Open Source Visual Positioning Service

Open Source Visual Positioning Service
by George Mason University

Under the lead of Bo Han, the team at George Mason University (GMU) is developing an open-source visual positioning service (VPS). A spatial map consists of sparse 3D points (i.e., a point cloud) with visual feature descriptors, to store explicit geometric information and semantic knowledge of the surrounding environment in volumetric views. Widely used methods for spatial mapping include structure from motion (SfM) and visual SLAM (simultaneous localization and mapping), which processes images that capture the physical world. During localization, a mobile device extracts its camera image and uploads them to a server that matches them with the 3D features in the spatial map to estimate the device’s 6DoF pose. This method is referred to as image-based localization. In order to protect user privacy, the device can also extract 2D features from the camera image for uploading, instead of directly sending the image.

The GMU team is building the backend service of a VPS by leveraging existing open-source packages for structure from motion and hierarchical visual localization, including Colmap (https://github.com/colmap/colmap) and Hierarchical Localization (HLOC) (https://github.com/cvg/Hierarchical-Localization).

The team has built the mapping and localization service's back-end service by leveraging Colmap.

 

How it works

 
 

The team created a Python wrapper for common functionality of the above tools and exposed them as a RESTFUL API on the Web (https://github.com/wunan96nj/3d-mapping-localization-GPS).

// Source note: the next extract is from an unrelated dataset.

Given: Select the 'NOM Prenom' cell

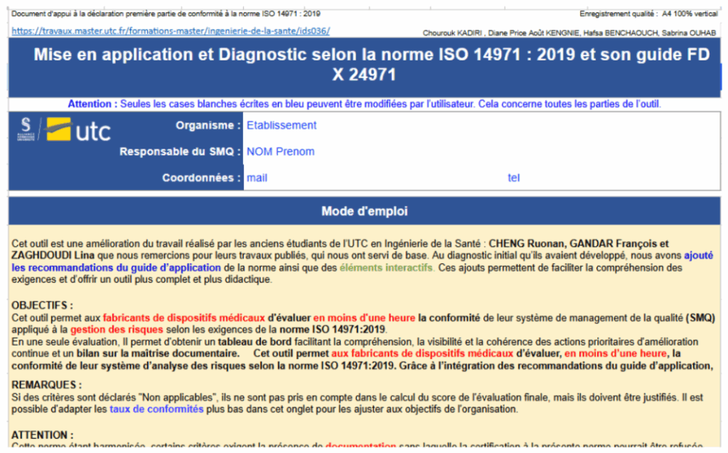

Through this REST API, images can be supplied for reconstruction and other images can be supplied for localization. This RESTFUL API exposes the functions of the backend service on the Web. Its functions include uploading an image to the server under a user's specified workspace, building a 3D map with Colmap the server, and uploading an image to the server to localize the image under a specified workspace. The server also leverages the GPS provided with the uploaded images for reconstruction, scaling the reconstructed model to the actual size, and registering the map's origin to a GPS position. While for localization, once the server gets the pose of the query image in the map coordinate, it sends the pose and the GPS of the map's origin back to the client.

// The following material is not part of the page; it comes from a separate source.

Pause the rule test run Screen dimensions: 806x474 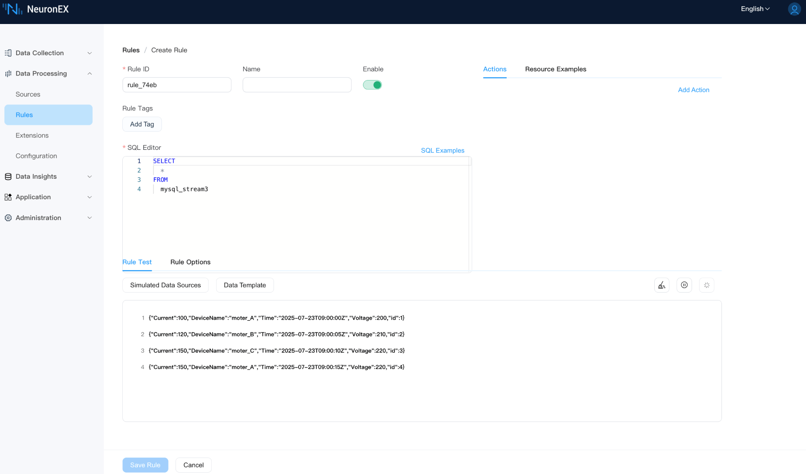click(x=684, y=285)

The team has enhanced the RESTFUL API implementation to follow the GeoPose protocol defined by OARC. An intermediate API runs on the same server to process the incoming GoePose requests, calculates the GPS and quaternion in ENU coordinate based on the pose sent back from our service, and then sends the Geopose response to the client following the GeoPose Protocol.

The next step is to accelerate the localization performance with hierarchical localization (https://github.com/cvg/Hierarchical-Localization, https://github.com/naver/kapture-localization).